From The Observer, www.theobserver.ca
A Canadian bio-tech company has announced its opening a 50,000 square foot research and development facility at TransAlta’s
Bluewater Energy Park in Sarnia.
Solutions4CO2 Inc. is working to capture and use waste carbon dioxide from industry to grow microalgae for use in the making
of pharmaceutical drugs, biofuels and other products.
The research and development facility is expected to initially employ between six and 10 people, said CEO Doug Kemp-Welch
There are also plans to make Sarnia the company’s global headquarters, he said.
“All of our international research and development will be located there,” he said, adding several of the company’s joint
venture partners are also expected to be located at the Sarnia site.
“We’ve looked very, very diligently around North America for an ideal site, and Sarnia came out on top of the list,”
The senior Solutions4CO2 official in Sarnia will be Doug Legge, the company’s vice-president of global operations.
He previously worked for Laidlaw Environmental Services, later Safety-Kleen, in Lambton and most recently was a
vice-president for a Salt Lake City based biomass gasification technology company.
“The Bluewater Energy Park is an ideal site, for not only this R and D facility, but for the first commercial facility we’re
looking to site,” Kemp-Welch said.
That future plant could employ as many as 50 people in 250,000 to 300,000 square feet of space, Kemp-Welch said.
“Optimistically, we hope to have it started in at least about 12 months.”
The Sustainable Chemistry Alliance, based at the University of Western Ontario Research Park, invested in Solutions4CO2 and
it was announced in the fall the company was planning a demonstration facility in Sarnia.
“We’re very excited about moving in and getting it up and running,” Kemp-Welch said, “and becoming an ever increasing part of
the local Sarnia economic scene.”
Peter Smith, TransAlta’s director of commercial management for Eastern Canada, said Solutions4CO2 is leasing part of a former
Dow Chemical building located on the St. Clair River.
“It’s a combination of offices and laboratories,” Smith said.
Kemp-Welch said TransAlta has been very supportive and also operates a co-generation facility in Sarnia “that produces the
feed stock we need for our process.”
He said Solutions4CO2 has taken possession of the space in the building at the energy park and is preparing to move in.

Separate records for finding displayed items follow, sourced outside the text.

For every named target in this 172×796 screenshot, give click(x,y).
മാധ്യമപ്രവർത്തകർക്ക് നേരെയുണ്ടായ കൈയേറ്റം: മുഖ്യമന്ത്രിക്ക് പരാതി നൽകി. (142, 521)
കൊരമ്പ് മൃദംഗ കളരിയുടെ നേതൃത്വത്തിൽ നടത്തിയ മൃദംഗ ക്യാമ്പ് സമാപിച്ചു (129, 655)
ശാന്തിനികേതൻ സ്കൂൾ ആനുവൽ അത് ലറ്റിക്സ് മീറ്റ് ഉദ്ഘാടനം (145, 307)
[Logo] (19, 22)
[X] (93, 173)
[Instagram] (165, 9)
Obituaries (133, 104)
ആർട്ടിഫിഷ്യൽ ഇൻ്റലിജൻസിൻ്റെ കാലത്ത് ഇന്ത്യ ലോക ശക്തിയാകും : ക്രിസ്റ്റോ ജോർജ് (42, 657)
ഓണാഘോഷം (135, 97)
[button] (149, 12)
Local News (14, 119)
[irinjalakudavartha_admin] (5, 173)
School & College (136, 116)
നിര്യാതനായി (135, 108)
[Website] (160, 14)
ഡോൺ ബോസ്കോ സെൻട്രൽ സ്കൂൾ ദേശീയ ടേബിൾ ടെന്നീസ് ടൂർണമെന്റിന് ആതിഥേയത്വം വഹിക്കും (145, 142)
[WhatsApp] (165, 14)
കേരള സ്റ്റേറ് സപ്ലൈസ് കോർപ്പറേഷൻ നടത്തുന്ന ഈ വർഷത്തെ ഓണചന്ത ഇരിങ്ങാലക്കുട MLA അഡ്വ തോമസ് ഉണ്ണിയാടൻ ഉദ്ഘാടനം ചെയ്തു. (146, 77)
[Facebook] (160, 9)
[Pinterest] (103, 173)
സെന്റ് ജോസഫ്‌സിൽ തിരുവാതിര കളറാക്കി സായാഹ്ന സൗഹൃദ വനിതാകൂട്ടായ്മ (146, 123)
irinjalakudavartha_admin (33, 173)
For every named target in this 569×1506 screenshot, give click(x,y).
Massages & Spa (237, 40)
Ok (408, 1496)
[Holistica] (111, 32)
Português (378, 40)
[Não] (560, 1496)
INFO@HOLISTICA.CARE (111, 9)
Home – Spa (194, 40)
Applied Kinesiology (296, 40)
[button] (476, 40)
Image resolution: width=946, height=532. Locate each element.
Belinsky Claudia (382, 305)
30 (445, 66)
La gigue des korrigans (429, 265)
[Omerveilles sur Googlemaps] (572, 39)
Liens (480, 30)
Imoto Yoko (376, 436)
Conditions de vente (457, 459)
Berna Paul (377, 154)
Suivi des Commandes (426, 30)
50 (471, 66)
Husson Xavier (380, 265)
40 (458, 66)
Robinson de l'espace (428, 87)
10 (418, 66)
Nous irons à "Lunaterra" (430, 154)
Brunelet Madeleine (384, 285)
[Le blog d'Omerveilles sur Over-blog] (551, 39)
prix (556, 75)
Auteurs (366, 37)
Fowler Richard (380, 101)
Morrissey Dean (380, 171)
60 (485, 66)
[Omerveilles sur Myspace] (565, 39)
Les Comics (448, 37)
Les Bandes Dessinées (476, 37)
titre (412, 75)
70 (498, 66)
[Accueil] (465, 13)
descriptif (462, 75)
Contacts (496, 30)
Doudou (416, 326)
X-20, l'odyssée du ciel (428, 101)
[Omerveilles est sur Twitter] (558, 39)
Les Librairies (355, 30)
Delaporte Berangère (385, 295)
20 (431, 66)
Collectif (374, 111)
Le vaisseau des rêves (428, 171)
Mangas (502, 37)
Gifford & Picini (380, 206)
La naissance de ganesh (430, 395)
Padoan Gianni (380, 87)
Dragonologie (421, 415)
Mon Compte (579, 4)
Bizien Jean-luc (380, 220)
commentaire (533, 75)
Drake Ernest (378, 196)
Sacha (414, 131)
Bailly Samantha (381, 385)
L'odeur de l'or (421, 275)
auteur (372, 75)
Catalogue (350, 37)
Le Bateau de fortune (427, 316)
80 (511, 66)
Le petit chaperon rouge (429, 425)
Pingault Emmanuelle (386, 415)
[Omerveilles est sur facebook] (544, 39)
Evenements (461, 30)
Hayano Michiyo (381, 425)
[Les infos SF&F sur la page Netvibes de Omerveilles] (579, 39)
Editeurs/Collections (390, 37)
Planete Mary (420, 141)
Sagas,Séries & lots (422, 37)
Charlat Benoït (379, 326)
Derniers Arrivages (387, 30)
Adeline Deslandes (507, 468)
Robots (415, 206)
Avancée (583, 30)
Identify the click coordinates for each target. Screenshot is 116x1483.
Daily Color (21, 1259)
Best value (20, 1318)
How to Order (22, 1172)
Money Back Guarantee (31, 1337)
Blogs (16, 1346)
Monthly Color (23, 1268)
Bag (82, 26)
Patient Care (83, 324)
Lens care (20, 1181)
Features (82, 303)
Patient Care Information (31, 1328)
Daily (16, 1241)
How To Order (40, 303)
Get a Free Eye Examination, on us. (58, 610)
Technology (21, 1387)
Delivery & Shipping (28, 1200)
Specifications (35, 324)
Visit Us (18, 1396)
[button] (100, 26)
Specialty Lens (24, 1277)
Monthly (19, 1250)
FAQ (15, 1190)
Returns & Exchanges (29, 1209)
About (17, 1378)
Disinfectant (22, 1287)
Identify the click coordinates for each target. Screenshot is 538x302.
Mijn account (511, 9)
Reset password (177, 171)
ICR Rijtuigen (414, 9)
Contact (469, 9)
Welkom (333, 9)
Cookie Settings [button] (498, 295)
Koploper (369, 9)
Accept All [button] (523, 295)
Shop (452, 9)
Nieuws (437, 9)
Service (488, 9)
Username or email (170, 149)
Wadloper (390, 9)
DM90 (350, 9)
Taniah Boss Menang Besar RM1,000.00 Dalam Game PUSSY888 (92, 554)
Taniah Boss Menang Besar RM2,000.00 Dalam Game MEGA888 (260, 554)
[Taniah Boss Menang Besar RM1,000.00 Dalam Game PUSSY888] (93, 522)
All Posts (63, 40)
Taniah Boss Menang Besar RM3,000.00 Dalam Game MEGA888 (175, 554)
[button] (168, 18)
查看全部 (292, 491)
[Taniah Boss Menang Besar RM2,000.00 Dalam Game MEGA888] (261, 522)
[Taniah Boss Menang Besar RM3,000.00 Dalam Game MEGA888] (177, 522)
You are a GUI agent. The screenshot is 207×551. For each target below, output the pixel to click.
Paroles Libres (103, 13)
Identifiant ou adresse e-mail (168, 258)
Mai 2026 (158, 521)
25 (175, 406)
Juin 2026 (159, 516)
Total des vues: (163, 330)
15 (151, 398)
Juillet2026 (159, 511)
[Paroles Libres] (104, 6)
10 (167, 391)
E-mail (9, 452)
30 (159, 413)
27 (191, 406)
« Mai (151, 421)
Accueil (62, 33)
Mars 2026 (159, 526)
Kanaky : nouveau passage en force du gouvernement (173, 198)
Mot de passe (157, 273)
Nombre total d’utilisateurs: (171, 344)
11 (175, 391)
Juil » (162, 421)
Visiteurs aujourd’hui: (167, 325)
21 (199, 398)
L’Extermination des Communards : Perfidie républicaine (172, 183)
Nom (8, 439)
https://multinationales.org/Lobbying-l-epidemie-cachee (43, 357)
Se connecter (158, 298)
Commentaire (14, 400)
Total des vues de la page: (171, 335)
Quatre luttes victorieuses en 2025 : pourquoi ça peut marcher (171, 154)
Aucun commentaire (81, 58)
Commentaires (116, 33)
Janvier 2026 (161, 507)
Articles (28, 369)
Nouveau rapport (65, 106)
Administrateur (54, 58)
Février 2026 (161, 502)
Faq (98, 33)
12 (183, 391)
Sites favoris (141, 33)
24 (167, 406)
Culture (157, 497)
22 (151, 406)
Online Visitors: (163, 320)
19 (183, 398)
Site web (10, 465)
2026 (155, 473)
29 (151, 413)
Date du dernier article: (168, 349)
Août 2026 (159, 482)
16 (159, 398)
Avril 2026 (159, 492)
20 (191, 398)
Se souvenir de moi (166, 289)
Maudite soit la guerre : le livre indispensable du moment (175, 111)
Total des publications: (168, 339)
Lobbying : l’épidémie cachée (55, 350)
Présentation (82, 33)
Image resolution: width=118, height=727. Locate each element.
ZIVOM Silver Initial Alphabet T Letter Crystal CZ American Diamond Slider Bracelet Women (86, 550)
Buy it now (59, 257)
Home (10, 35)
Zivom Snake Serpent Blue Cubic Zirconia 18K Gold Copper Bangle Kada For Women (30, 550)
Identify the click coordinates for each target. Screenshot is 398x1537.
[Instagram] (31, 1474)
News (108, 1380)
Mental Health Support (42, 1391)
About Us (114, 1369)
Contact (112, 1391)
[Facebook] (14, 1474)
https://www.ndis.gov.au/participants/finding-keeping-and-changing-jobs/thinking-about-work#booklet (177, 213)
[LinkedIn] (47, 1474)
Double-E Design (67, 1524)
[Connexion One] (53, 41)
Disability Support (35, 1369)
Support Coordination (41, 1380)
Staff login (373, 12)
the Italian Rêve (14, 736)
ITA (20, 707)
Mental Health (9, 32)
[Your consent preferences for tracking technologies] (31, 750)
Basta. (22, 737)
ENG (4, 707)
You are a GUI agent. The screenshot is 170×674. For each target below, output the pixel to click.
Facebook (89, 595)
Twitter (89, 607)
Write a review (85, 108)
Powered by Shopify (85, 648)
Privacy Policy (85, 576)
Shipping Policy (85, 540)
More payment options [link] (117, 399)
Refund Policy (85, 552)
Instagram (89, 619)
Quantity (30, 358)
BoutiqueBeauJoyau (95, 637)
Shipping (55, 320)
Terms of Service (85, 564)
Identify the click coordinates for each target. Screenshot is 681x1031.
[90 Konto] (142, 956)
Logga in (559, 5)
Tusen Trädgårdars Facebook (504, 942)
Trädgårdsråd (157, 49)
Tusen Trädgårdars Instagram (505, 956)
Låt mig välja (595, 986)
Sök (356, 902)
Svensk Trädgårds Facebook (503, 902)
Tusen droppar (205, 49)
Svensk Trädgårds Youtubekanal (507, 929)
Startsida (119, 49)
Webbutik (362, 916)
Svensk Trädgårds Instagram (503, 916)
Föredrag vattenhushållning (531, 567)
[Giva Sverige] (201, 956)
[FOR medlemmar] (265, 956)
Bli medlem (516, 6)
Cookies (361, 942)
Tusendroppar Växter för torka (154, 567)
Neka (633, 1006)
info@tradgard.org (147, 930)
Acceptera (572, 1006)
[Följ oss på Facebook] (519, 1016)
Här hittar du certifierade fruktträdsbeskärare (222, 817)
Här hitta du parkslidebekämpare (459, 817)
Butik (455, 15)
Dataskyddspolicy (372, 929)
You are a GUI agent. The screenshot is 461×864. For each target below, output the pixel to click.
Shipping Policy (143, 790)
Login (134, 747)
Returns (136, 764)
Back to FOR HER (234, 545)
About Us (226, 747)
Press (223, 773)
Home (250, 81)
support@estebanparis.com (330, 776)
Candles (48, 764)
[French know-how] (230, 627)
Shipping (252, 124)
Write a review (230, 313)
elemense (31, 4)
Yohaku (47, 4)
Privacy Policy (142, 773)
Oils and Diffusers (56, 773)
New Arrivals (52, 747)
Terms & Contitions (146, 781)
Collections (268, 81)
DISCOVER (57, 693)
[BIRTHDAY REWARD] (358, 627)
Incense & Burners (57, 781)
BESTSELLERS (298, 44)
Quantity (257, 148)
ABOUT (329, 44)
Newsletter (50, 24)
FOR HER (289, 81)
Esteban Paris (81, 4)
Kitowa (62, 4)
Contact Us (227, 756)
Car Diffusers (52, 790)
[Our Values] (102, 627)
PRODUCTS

“You’ll start to see labs commissioned and some of the other R and D equipment starting to arrive on site this month,”
Solutions4CO2 also announced this week it’s entering a joint venture with BARD Holdings, Inc., a U.S. based commercial-scale
algae production company.
The joint venture combines Solutions4CO2’s gas capture and infusion system with BARD’s algae cultivation and processing
system, according to Surajit Khanna, chairperson and CEO of Bard Holding, Inc.
“The area around Sarnia,” Khanna said in a press release, “also known as Chemical Valley, with its varied sources of CO2
emissions is an ideal location to base this world class research and development facility.”
Smith said the joint venture is the first tenant in TransAlta’s Bluewater Energy Park.
“It’s a bit of a breakthrough for us, getting that first one in,” he said. “Obviously, we’re hoping this is going to lead to
attracting some additional business in there.”
TransAlta acquired the 170-acre site from Dow Chemical after that company shut down its Sarnia operations.
Solutions4CO2 is a good fit with local initiatives to attract green and renewable industries, Smith said.
That has been one of the priorities of the Sarnia-Lambton Economic Partnership and other groups based at the University of
Western Ontario Research Park on Modeland Road.
“We’re getting closer to the end result,” said Murray McLaughlin, president of the Sustainable Chemistry Alliance, a group
working to develop Canada’s bio-industry.
“We’re waiting for that shovel to get in the ground at Bio-Amber in April, as well.”
Montreal-based Bio-Amber Inc., is building an $80-million first-of-it’s-kind plant on part of the existing Lanxess site in
Sarnia. It will make biosuccinic acid from corn for use in plastics, cosmetics, pharmaceuticals and other products.